Oleksandr Kravchenko, Ph.D., an associate professor in Old Dominion University’s Department of Mechanical and Aerospace Engineering, has received a $450,000 grant from the Air Force Office of Scientific Research (AFOSR) to develop deployable thermoplastic carbon fiber composite booms for CubeSats—small satellites used in space missions.

As director of ODU’s Composites Modeling and Manufacturing (CMM) Group, Kravchenko will lead a team of engineering students and faculty in advancing this innovative technology.

The three-year project, led by ODU in collaboration with the University of Washington (UW), focuses on developing novel lightweight, foldable arms known as deployable booms that support and extend antennas once the CubeSats are in orbit. The proposed boom will utilize tow-steered carbon fiber and space-grade thermoplastics for improved thermo-mechanical stability and rapid manufacturing. The project will serve as a research demonstrator for the next generation of deployable structures in CubeSats.

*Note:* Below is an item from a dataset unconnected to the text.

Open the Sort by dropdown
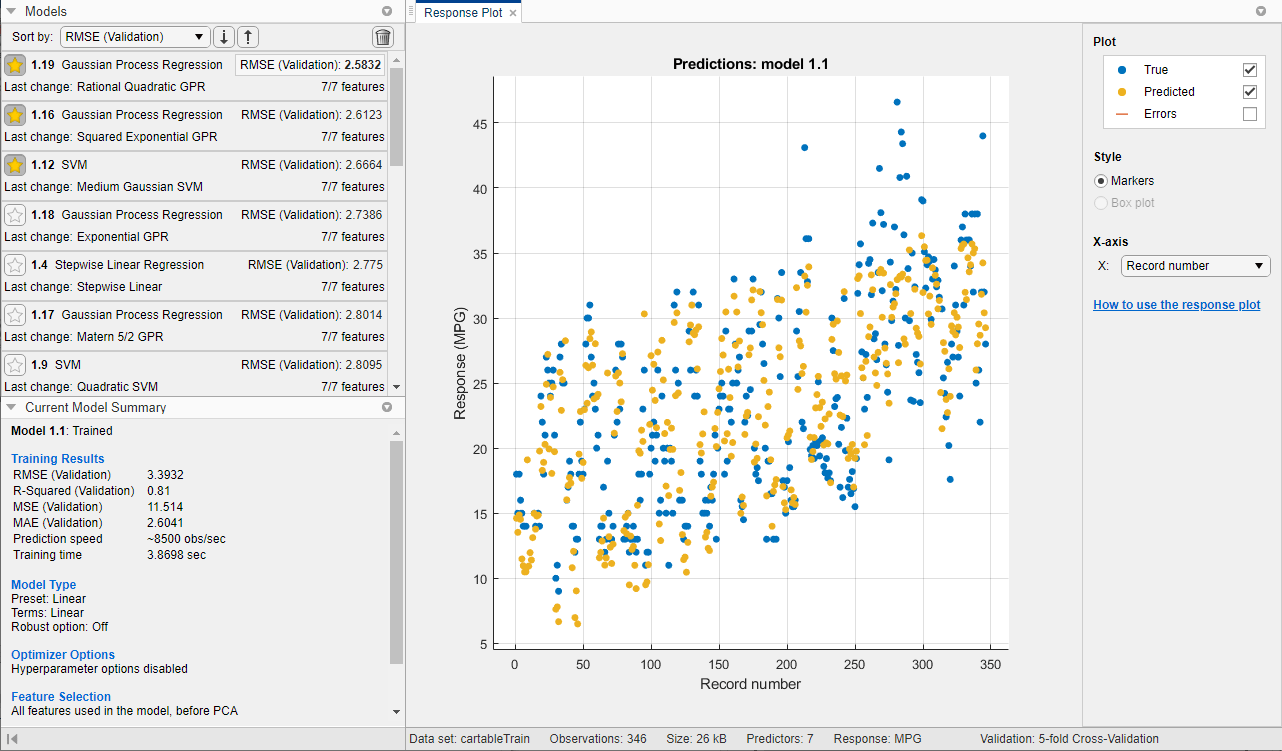 [x=135, y=36]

“We’re trying to build more resilient structural booms: longer, stiffer, and more resistant to thermal fluctuation by using advanced manufacturing and materials,” Dr. Kravchenko said. “The success of the project requires testing under conditions expected during launch and in space environments, so we use extensive qualification and physics-based simulations to predict how manufacturing will impact the mechanics of this boom.”

In collaboration with UW, the project uses tailored placement of thin carbon-fiber thermoplastic strips using an advanced manufacturing technique called Automated Fiber Placement (AFP), in which a robotic arm lays down narrow fiber strips in precise patterns. The fiber sheets are then formed into booms using heat and pressure through a process called thermal stamping. The process eliminates the need for large, expensive autoclaves traditionally used to cure aerospace composites.

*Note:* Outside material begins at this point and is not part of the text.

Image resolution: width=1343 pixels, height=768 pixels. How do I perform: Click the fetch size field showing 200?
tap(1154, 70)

“Traditional composites have been used in booms for quite some time; they’re not new,” explained doctoral student Jimesh Bhagatji. “However, our work brings a new ‘flavor’ by using thin-ply composites and tow steering in designing the next generation composite booms. This allows for tailored fiber angles throughout the structure to achieve the desired mechanical behavior. Once we determine these parameters using simulation tools developed in our group, the AFP machine will be able to produce them.”

Graduate student Christopher Schappi has been involved in ODU CubeSat projects since his freshman year. “I worked on CubeSat projects at ODU for a few years during my undergrad, and composite materials was the next thing I wanted to learn about,” he said. “Through this, I learned composite fabrication and testing. Currently, I am working on finite element analysis of deployable structures and refining these models, so we can accurately predict what we see in the actual application.”